Mais máscaras - Bryan Caplan tem observações (que poderão soar) polêmicas sobre o uso de máscaras.
Jeca Tatu - Este canal tem o filme completo de 1960 com o impagável Mazzaropi.
Covid-19 e nós - É hora de ser um pouco mais realista quanto ao futuro da pandemia.
Liberdade Acadêmica na Suécia - Interessante entrevista com Olle Häggström.
Uma Escola de Governo que realmente teve resultados… - …mas talvez não da forma como se esperava.
Perdeu o doutorado porque criticou o governo. Fascis…ops, é de esquerda. - Não, não é piada e explica o motivo de muita gente que faz pós na República Popular da China evitar criticar o governo… de lá, o governo de lá porque aqui é outro país, né?
A autora fala que Oliveira Vianna teria dito algo sobre a relação do álcool com raças em seu Raça e Assimilação. Curiosamente, lendo-o novamente, na versão de 1938 (Coleção Brasiliana), não encontrei menção ao tema. Claro, posso ter lido de forma descuidada. Por outro lado, esta é a segunda edição do livro e, portanto, mudanças podem ter sido feitas.
No caso, um tom marxista moderno, em que não se dá tanta ênfase à posse dos meios de produção, mas sim a uma ênfase em cultura, elites e “povão”. Como já disse em outra oportunidade, um ponto alto do livro é a pesquisa documental da autora.

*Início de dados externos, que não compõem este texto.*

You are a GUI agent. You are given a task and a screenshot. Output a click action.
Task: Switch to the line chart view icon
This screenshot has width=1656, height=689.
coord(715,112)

Em outro momento do livro vê-se um deputado federal (RN), Juvenal Lamartine, tentando reprimir o consumo de cervejas de alta (mas não as de baixa) fermentação, vinhos e aguardentes em um projeto que seria combatido pelos grupos de interesse ligados à produção de açúcar (ahá!).
Às vezes, sinto que algumas pessoas ressuscitaram este tipo de discussão nos dias de hoje.
Uma coisa é dizer que uma política pública se baseia na Ciência. Outra é que ela, de fato, tenha alguma Ciência em sua base. Ter ciência que a Ciência responde a incentivos, inclusive aos políticos e que isto ocorre sob qualquer lado do espectro ideológico é um bom início de uma trajetória seriamente…científica.